Start of Block
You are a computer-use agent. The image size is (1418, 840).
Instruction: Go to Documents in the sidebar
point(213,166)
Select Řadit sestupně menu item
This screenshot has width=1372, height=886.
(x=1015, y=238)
End of Block
For each line shown above, write an exact copy.

_Written answer_
You are a computer-use agent. The image size is (1418, 840).
Instruction: Go to Documents in the sidebar
point(213,166)
Select Řadit sestupně menu item
This screenshot has width=1372, height=886.
(x=1015, y=238)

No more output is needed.